A longstanding banquet-hall dim sum destination that Brokelyn calls "the granddaddy of Brooklyn's Chinatown."
damnlines hasn't pointed a lens at Pacificana yet. The most-wanted lines get a camera first.
Pacificana's crowd is built into its reputation. Brokelyn calls it "the granddaddy of Brooklyn's Chinatown," noting that on weekends it "bustles with a crowded lobby and a long wait list" — though Brokelyn adds the list "flies," meaning tables turn over quickly despite the crowd. The Infatuation's review reinforces the urgency around timing rather than the length of the wait itself, advising diners to "come early, because they will run out of the good stuff by 1 p.m., if not earlier" — a warning about cart selection as much as seating.
Neither Brokelyn nor The Infatuation describes a reservation system; both portray Pacificana as a walk-in dim sum hall where parties add their names to a list at the door during the busy midday stretch. No confirmed online booking page (Resy, OpenTable, or Tock) could be verified for the restaurant, so the wait-list model described by Brokelyn appears to be the standard way in.
Patterns as reported by press and regulars — not measured by damnlines.
Reservations: No confirmed reservation system found; coverage describes a walk-in wait list.
Walk-ins: Yes — standard entry per Brokelyn's description of a crowded lobby and wait list.

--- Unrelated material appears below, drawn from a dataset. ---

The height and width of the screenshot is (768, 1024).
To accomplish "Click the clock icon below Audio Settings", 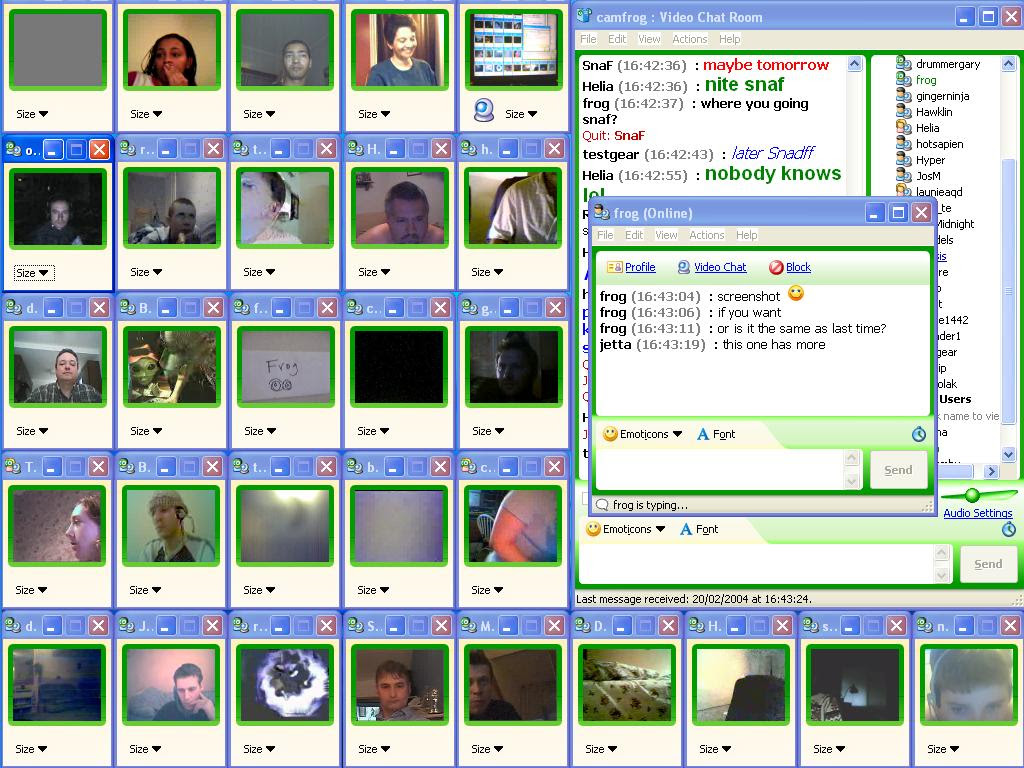I will point(1008,530).
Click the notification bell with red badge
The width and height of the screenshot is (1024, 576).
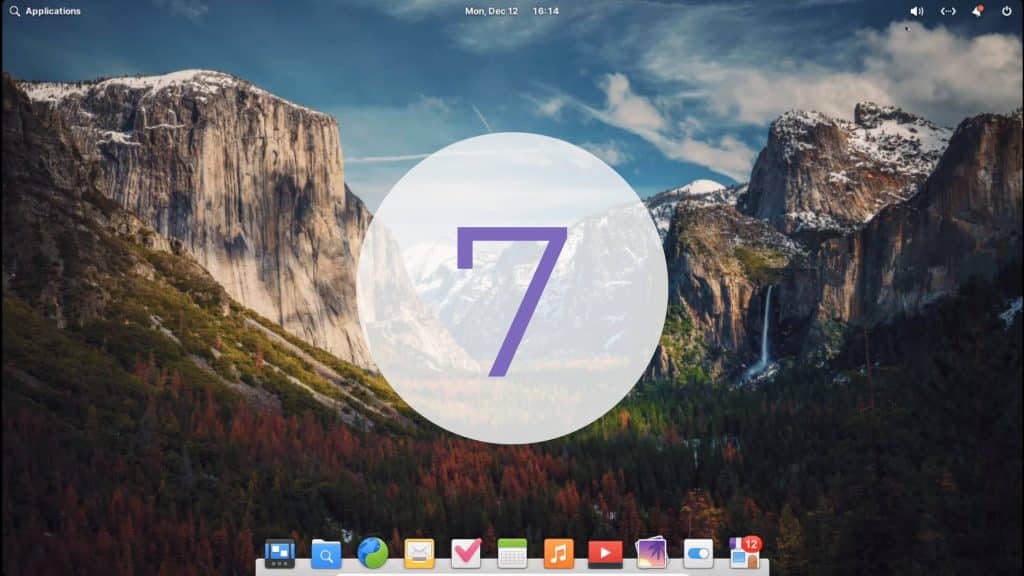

Brokelyn describes weekend service as "a crowded lobby and a long wait list," though it notes the list "flies," meaning it moves quickly despite the crowd. The Infatuation adds that timing matters as much as the wait itself, since the best dim sum carts can run out "by 1 p.m., if not earlier."
No confirmed reservation system was found in coverage — Brokelyn and The Infatuation both describe a walk-in dim sum hall with a wait list rather than advance table booking. Diners appear to queue at the door during peak weekend hours per Brokelyn's description.
Yes — that's the standard way in, per Brokelyn's description of a "crowded lobby and a long wait list" that diners join on arrival, rather than a reservation-only setup.
The Infatuation advises arriving early, since the kitchen will "run out of the good stuff by 1 p.m., if not earlier," suggesting an early visit beats the peak weekend midday crowd Brokelyn describes.